There’s a reason why convicts shackled up in solitary confinement are given at least an hour of daily sunshine. Twenty-three hours spent locked within an isolation chamber of unbreakable steel walls are at least temporarily forgotten when the warmth of the sun’s rays hit the face and sink into the body. This stimulant along with human contact keeps a prisoner from going mad.
The sun is my salvation.
* * * * *
108 degrees today in Las Vegas. Kick-off in five minutes.
Five months of full-time sports betting has provided me with a modest profit, and much to my surprise, almost narcissistic personal satisfaction. It’s ridiculous, because I could have spent all those hours doing something not just constructive, but likely more financial rewards. But there’s something inherently pleasing, even smug worthy, about doong what few people can and beating something that few people have mastered.
Sure, almost all sports gamblers talk a good game. Ask any sports gambler is he’s a winner and damn near 100 percent will say yes. Indeed, they might look successful. But virtually all heavy sports bettors have reliable sources of outside income that help to cast the illusion of success. Beating the vig in the long run is far more difficult than people realize.
I have no other outside sources of income, and so I was sort of forced into this role. The bills are due. The mortgage needs to be paid. Oh, and one of my cars has 130,000 miles on it and the engine is starting to make funny sounds.
C’mon Los Angeles Rams! Daddy doesn’t need a new pair of shoes! He needs a new timing chain!
My $7,000 wager on this “meaningless” preseason football game promises to set the tone for the entire 2016 NFL season. Worst-case scenario — it’s gonna’ be brutally tough to dig myself out of a $7,000 hole, that is, if I lose this bet. The way things have been going, that’s about two months worth of what I’ve managed to make so far, while doing this full time, and that was mostly on baseball, which will end soon. I’d have to pick fourteen $500 winners per game down the road just to get back to even (actually, more than that, with the vig). To put that into perspective, only 80 or so entrants out of 1,727 — which is less than 5 percent of the field — who entered last year’s NFL Handicapping Contest at the Westgate (what used to be the Las Vegas Hilton Super Contest) finished fourteen games above .500 or greater, for the entire season.

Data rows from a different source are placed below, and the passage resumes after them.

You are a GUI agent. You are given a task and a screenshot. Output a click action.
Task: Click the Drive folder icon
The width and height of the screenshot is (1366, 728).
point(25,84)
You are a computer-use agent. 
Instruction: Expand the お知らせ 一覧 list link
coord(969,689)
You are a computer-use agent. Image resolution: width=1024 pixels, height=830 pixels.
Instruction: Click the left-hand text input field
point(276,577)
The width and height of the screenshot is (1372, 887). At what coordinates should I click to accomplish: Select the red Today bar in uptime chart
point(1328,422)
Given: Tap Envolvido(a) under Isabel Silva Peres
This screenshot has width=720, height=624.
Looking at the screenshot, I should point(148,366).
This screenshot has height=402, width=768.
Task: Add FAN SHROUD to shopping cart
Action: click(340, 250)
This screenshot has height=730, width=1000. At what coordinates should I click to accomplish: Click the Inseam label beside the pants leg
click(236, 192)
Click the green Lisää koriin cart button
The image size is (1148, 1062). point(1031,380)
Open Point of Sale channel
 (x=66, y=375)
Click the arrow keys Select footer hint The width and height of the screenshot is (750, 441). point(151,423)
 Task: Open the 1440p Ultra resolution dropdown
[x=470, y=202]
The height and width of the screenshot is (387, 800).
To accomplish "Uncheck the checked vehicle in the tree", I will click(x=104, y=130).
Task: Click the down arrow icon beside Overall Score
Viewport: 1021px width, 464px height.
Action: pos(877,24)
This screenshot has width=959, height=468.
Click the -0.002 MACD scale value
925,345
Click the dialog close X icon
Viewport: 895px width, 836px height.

But if I manage to win, that’s a strong head start and a nice financial cushion to invest in the upcoming football season, given my average bet size usually ranges between $300 and $500. The bottom line is — this isn’t merely a $7,000 game for me, which would still be a lot. It’s really a $10,800 game, since that’s the full amounts of the financial swing.
Indeed, this is money that means something. They say you never know the real value of money until you don’t have any. This will sound strange to non-gamblers, but every serious sports bettor will understand it. I’ve wagered $5,000 on ball games dozens of times over the years, even on teams where I couldn’t name a single player. Once, I bet $39,000 on a Super Bowl game [READ THAT STORY HERE]. Still, there’s no correlation between the size of a bet and the pressure to win it. Most of the time when I’ve bet big in the past, I had enough money to cover the loss, and then some. Notice I said, most of the time.
Fact is, this is a bet I really cannot afford to lose. I need the Los Angeles Rams to win the game. That’s it. No point spread. Rams on the money line, laying no points. Just win baby.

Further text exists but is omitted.